Back in the 1960s shopkeepers in Britain took a particular delight in telling you they didn’t have what you wanted. You’d ask them for something and they’d shake their heads, all the while giving you the affronted yet superior look of a Salvation Army general refusing whisky from a drunk Catholic.
Jack Hatfield’s Sports Shop in Borough Road, Middlesbrough was different. In Hatfield’s they didn’t have what you wanted, they had something far better than that: they had what you needed, you just didn't know it yet.
Jack Hatfield had opened his sports shop in 1912. Hatfield was from Stokesley. He was a national and local hero. In the Stockholm Olympics of that year he’d won two individual silver medals in the swimming pool and a bronze in the relay. For a man from the North Riding of Yorkshire that was a phenomenal effort. Because Hatfield’s main rivals were Australians and Americans, men who trained in the warm azure waters of the Pacific Ocean and the Tasman Sea. By contrast, Jack Hatfield trained in a pond in an ironstone quarry in Gribdale called The Blue Lagoon. The Blue Lagoon wasn’t a lagoon, obviously, but it was otherwise aptly named. The water in it really was blue. It wasn’t the cerulean blue of the Aegean, admittedly. It was a sort of opaque, milky blue. It looked quite a lot like anti-freeze. And indeed it may have been.
After training in the Blue Lagoon, Jack Hatfield went over to Sweden and finished second in the 400m freestyle and the 1,500m freestyle. And, as my Granddad often said, ‘If the swimming pool in Stockholm had had dead dogs and dumped bedsteads in it he’d likely have won both.’
Off the back of his triumph Jack Hatfield set up his sports shop and he did a roaring trade. By the time I started going Jack himself was dead and the shop was staffed by an assortment of his sons and nephews.

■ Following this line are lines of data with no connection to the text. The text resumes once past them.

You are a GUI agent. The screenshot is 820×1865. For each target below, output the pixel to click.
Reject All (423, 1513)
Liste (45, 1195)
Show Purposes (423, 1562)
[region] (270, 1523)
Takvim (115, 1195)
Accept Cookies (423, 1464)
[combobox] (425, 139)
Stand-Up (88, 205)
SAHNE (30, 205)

My first encounter with the staff at Jack Hatfield’s came remotely, but it set the tone. I was at infant school. My mother had promised to go into town and buy me a Boro shirt. The atmosphere in Hatfield’s was always frenzied. The brothers were fantastic salesmen. They shouted and yelled and rushed about, scaling ladders and rugby passing shoeboxes and tennis racquets to one another over the heads of customers. It was like being in a Marx Brothers movie. Perhaps it was this that bamboozled my mother, because instead of buying me a plain red Middlesbrough shirt she came back instead with the red-and-white stripes of Stoke City. The Stoke City shirt differed from that of Sunderland by dint of having white collar and cuffs instead of red. This subtlety was lost on my contemporaries and for years I would be saluted with a cry of ‘Ay, ay, it’s Colin Suggett.’
My mother had also purchased me a pair of shin pads. These were of ancient vintage – I have some vague idea they were endorsed by Charles Buchan - and stuffed with horsehair, to which, judging by the weight of them, the horse was still attached. When I put them down my socks they made my shins so thick I had to run with my feet wide apart like Frankenstein’s monster.
Within a few years I had become seriously addicted to Subbuteo table football. The teams came in green cardboard boxes and there were hundreds of different ones to choose from. The teams were quite expensive. I had to save up. All the while I was saving I was studying the Subbuteo catalogue - which had pictures of all the teams in it - and deciding which to buy.
When I’d made my choice I’d go to Jack Hatfield’s. Hatfield’s had the biggest range of Subbuteo teams on Teesside. I’d go in through the door with my money in my hand. ‘I would like to buy a Subbuteo team, please.’ I’d say, ‘I would like to Ajax of Amsterdam, winners of the European Cup.’
The salesman in Jack Hatfield’s would consult his racks of teams. He’d shake his head. He’d say, ‘Ah, now, I don’t have Ajax of Amsterdam, but I tell you what I do have...’
And five minutes later I’d leave Jack Hatfield’s Sports Shop with a big smile on my face and a brown paper bag containing a team. It was not the XI of Cruyff and Neeskens that had revolutionised the game, but something far, far better than that. It was a 00 scale version of Alloa Athletic.